Comment 29841

By A Smith (anonymous) | Posted March 30, 2009 at 12:56:11

Ryan >> Many people who borrowed modestly and responsibly have still run into trouble as the recession leaves them without a job or with reduced pay. Many people who invested prudently have found their retirement savings gutted despite doing everything the way they were 'supposed' to.

Buying homes at historically high prices is risky. Buying stocks at high multiples relative to GDP is also risky. Everybody has heard "buy low sell high", so if people did the opposite, that's their own fault.

>> Yet our economy is still hemorrhaging jobs and our GDP is still shrinking. So much for your moralnomics.

After looking closer at the real GDP numbers as put out by the feds, here is what I have come up with...From I-2006 to IV-2008 (Harper's, real GDP has averaged 1.18% annualized growth. In that time, direct government consumption has gone from 22.18% of GDP to 23.68%.

In contrast, from 1998 to 2007 (, direct government spending by government went from 22.29% of GDP to 22.65% of GDP, relatively flat. However, in this time period, where government spending as a percentage of the economy stayed about pretty constant, real GDP growth averaged 3.24%.

If government can keep their spending to the level of growth in the economy, or less, real GDP does well. When they grow faster than the economy, you get slowdowns, which is what has happening today.

>> The same people who believe economics is a tool of analysis and a policy instrument,

What analysis, you never use numbers to back your claims. Please show me some numbers to back your claim that shrinking the private sector is good for real output.

>> if you don't care about what happens when markets are unregulated, why should anyone care what you think about it?

That assumes that regulating markets actually produces positive results. The financial industry is the most highly regulated industry in the U.S. and what good has it done them. Conversely, the illegal drug trade is completely unregulated and it is flourishing, despite all governments efforts to the contrary.

>> While you wring your hands gleefully at those people's comeuppance, the rest of us are trying to establish a civil, humane society that provides enough stability for real personal freedom, not your hypothetical freedom to freeze in the dark.

If you invest in something overvalued, who's fault is that, yours or society's? Furthermore, is it fair that people who took small mortgages should now bailout those who lived high on the hog for a few years? Life is about making choices, so when you borrow other people's money, you had better make sure you can pay it back, otherwise, your better off renting. Making someone else pay for your home is just wrong.

>> The real economy has been dragged down by the collapse of the unregulated shadow economy

The real economy has been dragged down by a massive growth in government spending. This has stolen limited capital away from the private sector and the result has been less private investment. From I - 2006 to IV - 2008, U.S. government consumption and investments have grown from 2458.4B to 2911.4B, an increase of 18.42%. Meanwhile the economy as a whole has only grown 9.57%. As a result of a surging government sector, private investments have been squeezed out, shrinking 15% in this same time period.

Because the amount of investment capital is limited at any one time, when government takes more of it, it comes at the expense of the private sector.

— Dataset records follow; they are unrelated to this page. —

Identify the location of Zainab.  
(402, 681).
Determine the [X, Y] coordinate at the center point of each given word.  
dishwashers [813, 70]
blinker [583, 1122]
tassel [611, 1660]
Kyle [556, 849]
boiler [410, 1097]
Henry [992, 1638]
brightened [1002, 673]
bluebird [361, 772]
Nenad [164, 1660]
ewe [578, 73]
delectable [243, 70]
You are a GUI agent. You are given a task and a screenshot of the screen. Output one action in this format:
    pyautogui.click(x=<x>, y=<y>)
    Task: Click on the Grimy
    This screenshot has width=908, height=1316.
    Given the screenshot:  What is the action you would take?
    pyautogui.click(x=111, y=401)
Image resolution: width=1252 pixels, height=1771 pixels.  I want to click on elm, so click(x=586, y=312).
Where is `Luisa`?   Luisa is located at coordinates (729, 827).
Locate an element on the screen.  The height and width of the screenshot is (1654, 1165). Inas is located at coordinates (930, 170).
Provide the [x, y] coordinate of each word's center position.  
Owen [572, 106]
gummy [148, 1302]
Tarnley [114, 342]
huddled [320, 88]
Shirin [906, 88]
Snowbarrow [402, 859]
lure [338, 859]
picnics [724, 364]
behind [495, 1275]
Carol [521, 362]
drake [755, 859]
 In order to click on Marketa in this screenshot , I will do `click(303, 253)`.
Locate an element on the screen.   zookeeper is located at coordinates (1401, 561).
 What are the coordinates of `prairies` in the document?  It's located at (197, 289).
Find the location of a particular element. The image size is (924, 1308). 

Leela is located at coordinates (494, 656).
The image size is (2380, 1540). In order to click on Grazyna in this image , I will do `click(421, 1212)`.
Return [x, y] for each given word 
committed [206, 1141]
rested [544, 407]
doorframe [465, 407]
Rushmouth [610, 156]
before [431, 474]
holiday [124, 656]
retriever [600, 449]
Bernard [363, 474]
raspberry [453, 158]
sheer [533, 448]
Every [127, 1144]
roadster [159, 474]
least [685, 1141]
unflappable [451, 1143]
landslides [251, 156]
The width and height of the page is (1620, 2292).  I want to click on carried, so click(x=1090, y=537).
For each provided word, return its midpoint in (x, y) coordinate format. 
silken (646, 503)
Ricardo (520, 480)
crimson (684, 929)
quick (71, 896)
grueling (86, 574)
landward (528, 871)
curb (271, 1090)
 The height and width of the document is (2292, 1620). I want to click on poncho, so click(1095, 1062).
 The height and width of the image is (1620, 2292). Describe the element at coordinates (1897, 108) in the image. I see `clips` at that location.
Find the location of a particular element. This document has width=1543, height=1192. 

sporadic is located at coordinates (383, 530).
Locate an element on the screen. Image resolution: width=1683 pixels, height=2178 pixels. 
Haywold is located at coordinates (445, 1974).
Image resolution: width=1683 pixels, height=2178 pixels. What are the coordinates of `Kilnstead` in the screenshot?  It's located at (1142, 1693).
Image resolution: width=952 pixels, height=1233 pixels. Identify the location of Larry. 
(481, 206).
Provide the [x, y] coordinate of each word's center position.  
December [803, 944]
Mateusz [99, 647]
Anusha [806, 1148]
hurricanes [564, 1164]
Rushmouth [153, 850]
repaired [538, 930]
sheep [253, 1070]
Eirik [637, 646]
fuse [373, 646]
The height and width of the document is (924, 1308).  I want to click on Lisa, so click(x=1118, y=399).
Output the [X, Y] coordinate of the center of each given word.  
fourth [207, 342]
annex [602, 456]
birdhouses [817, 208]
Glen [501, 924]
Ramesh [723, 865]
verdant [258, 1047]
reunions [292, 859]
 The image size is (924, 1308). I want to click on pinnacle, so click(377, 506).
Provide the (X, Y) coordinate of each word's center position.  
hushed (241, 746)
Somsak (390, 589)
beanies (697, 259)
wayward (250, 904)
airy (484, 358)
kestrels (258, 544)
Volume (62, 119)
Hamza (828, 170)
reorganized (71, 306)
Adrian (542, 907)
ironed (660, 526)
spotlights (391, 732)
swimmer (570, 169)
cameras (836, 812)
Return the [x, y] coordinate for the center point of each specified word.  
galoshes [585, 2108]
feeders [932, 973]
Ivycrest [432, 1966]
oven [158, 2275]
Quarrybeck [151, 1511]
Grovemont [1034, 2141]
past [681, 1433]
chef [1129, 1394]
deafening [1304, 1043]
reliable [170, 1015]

That's what has occurred under Bush II and is the opposite of what happened under Clinton. If you want a strong economy, you need a strong private sector. If you want a strong private sector, you can't let government hog all the investment capital.

>> This crisis is not a failure of personal moral fortitude - it's a policy failure

I agree. If government would stop crowding out the private sector, businesses would not have to reduce the amount of investments they make. Japan did this in the nineties and they call it the lost decade.